During 2011–2012 the Archaeological Survey of India celebrated its 150th Anniversary. Anyone who has visited India and its justly famous archaeological sites will be well aware of the fine work done by this venerable institution, and the anniversary saw the publication of many excellent new works that significantly expanded some splendid recent scholarship by (among others) Dilip Chakrabarti, Upinder Singh and Nayanjot Lahiri. The history of archaeology in India is in excellent hands, and this new volume by Professor K. Paddayya takes matters further.

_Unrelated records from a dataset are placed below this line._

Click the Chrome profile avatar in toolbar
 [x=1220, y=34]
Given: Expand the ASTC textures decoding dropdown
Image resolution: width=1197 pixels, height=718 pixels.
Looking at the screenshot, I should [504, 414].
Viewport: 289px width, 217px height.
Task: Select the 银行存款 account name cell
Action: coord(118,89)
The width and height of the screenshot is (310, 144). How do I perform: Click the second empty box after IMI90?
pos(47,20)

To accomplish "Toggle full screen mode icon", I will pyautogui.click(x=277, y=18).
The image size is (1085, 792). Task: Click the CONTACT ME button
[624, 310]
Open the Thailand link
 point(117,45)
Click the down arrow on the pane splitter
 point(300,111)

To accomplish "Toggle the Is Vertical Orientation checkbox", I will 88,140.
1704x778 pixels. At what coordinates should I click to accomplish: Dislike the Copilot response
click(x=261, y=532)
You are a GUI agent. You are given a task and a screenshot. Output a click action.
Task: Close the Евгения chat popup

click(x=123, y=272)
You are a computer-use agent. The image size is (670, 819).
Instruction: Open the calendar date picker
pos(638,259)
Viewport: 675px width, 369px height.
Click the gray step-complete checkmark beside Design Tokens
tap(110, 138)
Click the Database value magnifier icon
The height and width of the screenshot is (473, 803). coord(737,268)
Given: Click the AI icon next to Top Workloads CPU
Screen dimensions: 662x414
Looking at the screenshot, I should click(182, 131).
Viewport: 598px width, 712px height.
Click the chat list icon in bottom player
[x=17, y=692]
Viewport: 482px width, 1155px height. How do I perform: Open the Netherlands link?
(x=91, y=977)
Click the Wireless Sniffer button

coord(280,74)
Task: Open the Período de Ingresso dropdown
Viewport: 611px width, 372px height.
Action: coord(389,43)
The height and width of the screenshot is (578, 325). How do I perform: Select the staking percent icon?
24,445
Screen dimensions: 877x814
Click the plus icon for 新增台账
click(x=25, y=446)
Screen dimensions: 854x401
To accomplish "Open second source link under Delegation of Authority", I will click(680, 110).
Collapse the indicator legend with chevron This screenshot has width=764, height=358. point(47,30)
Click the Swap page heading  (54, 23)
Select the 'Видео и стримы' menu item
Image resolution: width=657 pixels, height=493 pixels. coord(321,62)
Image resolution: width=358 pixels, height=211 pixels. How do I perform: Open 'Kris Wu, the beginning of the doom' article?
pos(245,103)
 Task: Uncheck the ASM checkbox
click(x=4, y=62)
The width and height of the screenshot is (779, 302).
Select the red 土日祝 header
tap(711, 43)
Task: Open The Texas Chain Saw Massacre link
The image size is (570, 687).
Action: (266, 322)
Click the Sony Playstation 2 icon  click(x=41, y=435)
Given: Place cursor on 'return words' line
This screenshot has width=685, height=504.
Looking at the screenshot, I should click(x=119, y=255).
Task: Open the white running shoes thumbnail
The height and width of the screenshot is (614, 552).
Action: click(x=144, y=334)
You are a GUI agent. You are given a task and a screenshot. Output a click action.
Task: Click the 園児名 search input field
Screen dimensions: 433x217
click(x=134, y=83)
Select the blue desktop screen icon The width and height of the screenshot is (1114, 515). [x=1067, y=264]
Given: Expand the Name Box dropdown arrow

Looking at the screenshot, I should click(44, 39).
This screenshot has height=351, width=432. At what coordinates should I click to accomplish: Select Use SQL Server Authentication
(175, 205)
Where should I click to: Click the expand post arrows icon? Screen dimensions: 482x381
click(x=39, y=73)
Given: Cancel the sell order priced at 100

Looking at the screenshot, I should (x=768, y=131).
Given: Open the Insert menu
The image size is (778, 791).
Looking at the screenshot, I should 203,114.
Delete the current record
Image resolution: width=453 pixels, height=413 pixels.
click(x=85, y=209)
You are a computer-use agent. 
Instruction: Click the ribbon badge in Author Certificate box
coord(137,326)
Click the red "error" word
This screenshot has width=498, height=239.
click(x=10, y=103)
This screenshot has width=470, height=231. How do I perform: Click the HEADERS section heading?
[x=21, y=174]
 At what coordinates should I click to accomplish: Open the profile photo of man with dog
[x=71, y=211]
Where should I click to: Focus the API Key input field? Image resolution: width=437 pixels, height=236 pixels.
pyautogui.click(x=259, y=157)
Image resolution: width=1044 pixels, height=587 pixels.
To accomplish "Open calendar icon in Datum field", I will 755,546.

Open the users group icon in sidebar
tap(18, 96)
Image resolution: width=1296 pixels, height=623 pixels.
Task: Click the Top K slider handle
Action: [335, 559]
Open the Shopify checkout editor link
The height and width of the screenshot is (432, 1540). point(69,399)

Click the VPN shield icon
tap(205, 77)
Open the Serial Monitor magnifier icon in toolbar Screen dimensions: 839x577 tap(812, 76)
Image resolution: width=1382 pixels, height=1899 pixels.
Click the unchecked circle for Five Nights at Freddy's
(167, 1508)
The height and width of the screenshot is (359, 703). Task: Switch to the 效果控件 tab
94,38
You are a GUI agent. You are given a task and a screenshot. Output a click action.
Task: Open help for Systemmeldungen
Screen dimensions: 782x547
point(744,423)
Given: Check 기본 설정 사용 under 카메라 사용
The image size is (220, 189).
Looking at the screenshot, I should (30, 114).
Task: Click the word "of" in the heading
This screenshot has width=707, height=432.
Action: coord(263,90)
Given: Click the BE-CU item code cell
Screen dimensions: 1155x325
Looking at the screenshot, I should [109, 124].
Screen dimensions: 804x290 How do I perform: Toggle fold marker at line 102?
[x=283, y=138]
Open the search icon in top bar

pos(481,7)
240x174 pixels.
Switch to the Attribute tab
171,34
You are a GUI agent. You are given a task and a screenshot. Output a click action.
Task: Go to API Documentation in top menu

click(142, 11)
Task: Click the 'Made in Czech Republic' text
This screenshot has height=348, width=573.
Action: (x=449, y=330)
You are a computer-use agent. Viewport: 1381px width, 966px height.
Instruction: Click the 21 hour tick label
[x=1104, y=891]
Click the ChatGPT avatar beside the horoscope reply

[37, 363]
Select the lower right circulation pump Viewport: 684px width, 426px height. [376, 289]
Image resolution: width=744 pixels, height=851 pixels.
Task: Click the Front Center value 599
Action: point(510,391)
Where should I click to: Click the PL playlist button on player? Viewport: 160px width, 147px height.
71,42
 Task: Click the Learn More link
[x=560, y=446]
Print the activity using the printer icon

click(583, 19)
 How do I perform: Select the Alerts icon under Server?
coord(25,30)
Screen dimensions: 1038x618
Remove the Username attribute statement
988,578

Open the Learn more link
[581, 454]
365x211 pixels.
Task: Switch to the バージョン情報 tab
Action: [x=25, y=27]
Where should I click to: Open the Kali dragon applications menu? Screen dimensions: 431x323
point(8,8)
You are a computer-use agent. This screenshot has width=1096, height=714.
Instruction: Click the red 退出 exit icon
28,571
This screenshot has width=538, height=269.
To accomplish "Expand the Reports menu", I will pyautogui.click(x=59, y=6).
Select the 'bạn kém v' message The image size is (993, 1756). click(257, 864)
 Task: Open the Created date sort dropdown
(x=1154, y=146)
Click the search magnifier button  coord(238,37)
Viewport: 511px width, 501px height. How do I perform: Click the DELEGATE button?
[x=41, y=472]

This is an intriguing collection of twenty essays dealing with core issues in the history of archaeology, not least being its importance for the discipline generally. Paddayya makes his position on this very clear in a sweeping historical overview of theory in Indian archaeology, which is supported by several more detailed analyses of the role of core institutions and methods.
Paddayya is also vitally interested in the role of biography, and indeed the bulk of the volume is devoted to biographies of key Indian archaeologists from the 18th century to the present, with homages to Sir William Jones and Robert Bruce Foote (the volume is dedicated to the memory of Sir Alexander Cunningham and Foote) matched by essays on the work of key players such as Sankalia, Deo and Ansari. Paddayya is also keen to note Allchin’s great contributions to the archaeology of South Asia.
All of this is interesting and important, but it is the final five essays that take matters somewhat further. Paddayya celebrates the ‘revolution’ of the Three Age System through a sketch of the work of Christian Thomsen, but it is the essays on Grahame Clark, Desmond Clark, Robert Braidwood and Lewis Binford that have particular interest. Here Paddayya moves past personal reminiscence about his contact with such influential Western archaeologists to a consideration of how Indian archaeologists responded to their work.
There is much to think about here, particularly the sense that archaeologists such as Paddayya have a very much more nuanced understanding of colonial and postcolonial archaeologies than some of their counterparts outside the sub-continent.